Cream the butter and sugar using an electric beater or by hand until the butter is fluffy.
Add the flour, 3/4 tsp of salt, chopped herbs, caraway seeds, and green chilis to the bowl.
Using a spatula or your fingers mix together to form a crumbly dough. Do not knead.
Taste the dough at this time and add the remaining 1/4 tsp of the salt if needed.
Transfer the mixture to the silicone mat lined cookie sheet, and continue to work the dough by pressing gently until it holds together. If the butter is too cold, rest the dough for 20 minutes and try again. In a pinch, you can add a tbsp of milk if the dough doesn’t come together easily.
Wrap the dough with plastic wrap and let it rest on the counter for 30 minutes.
Divide the dough into small balls about 20g in weight. Use the kitchen scale for this, or simply eyeball it so all the balls of dough are approximately the same size.
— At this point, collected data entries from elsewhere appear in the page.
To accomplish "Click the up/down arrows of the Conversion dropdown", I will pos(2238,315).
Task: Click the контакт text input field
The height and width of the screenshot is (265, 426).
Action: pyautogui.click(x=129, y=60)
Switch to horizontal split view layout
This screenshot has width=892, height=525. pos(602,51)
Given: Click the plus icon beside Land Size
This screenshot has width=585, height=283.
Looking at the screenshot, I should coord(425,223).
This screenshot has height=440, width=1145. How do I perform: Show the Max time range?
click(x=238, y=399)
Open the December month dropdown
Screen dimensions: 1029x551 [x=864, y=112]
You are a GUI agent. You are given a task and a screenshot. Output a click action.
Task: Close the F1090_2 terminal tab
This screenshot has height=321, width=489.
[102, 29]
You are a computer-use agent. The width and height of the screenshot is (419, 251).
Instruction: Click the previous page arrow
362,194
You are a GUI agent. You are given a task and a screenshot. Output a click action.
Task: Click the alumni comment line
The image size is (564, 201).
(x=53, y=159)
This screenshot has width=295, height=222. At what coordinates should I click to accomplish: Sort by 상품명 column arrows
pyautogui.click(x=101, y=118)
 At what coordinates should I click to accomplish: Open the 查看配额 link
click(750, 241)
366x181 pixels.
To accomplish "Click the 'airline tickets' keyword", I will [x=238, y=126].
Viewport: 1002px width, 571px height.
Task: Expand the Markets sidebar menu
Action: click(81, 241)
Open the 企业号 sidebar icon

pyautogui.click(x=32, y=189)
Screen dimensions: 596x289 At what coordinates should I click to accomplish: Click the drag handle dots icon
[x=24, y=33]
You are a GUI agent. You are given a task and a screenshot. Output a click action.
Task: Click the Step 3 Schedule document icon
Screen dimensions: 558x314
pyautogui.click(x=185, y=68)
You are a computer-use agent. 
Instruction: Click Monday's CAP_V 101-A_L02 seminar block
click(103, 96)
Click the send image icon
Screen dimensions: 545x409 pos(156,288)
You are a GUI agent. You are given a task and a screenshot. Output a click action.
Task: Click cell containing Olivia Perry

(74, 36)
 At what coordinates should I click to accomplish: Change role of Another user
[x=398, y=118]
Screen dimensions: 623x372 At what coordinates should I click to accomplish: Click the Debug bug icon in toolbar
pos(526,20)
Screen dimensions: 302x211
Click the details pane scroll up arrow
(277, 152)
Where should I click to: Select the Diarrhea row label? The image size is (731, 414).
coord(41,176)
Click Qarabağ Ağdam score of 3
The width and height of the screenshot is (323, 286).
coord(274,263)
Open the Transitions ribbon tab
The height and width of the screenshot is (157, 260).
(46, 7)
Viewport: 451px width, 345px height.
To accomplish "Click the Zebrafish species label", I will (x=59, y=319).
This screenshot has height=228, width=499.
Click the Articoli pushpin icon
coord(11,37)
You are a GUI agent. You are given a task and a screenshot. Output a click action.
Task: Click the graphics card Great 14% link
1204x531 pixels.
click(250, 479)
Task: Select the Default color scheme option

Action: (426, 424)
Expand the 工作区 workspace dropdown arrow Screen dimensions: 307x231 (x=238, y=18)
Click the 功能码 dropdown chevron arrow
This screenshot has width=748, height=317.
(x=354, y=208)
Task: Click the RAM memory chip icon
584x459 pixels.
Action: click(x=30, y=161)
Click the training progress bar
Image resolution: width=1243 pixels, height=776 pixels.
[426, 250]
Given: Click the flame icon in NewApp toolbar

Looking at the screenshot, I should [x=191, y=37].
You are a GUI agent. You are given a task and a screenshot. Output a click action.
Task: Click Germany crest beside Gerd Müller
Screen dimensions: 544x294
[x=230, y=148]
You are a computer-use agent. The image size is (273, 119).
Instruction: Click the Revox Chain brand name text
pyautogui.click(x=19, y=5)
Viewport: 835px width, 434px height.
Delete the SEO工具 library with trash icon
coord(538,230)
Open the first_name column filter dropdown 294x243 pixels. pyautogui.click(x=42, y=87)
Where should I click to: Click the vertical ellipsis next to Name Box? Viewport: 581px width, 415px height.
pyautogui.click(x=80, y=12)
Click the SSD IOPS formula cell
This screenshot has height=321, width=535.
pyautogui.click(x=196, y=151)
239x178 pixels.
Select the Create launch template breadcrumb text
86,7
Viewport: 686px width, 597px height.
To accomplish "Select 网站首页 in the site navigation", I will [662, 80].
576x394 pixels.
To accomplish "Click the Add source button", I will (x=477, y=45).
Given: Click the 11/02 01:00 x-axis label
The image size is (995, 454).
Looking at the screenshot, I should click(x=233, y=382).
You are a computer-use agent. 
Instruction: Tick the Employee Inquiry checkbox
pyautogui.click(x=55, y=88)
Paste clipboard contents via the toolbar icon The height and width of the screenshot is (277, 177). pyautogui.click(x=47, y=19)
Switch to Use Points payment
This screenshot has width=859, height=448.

Arrange the balls of dough on the cookie sheet 1” apart.
Using the moon cake mold, stamp each ball of dough into a disk with your desired shape embossed on top. If you don’t have a moon cake mold, just flatten each ball of dough and use a fork to make simple cross hatch marks.
Transfer the cookie sheet to the freezer, or the refrigerator if your freezer is full, for 20 minutes.
Meanwhile, preheat the oven to 350F.
Bake for 25-28 minutes until the biscuits are just beginning to turn golden at the bottom. Do not over bake.
Transfer to a cooling rack and allow to come to room temperature.
Serve with coffee or tea and watch your family devour them!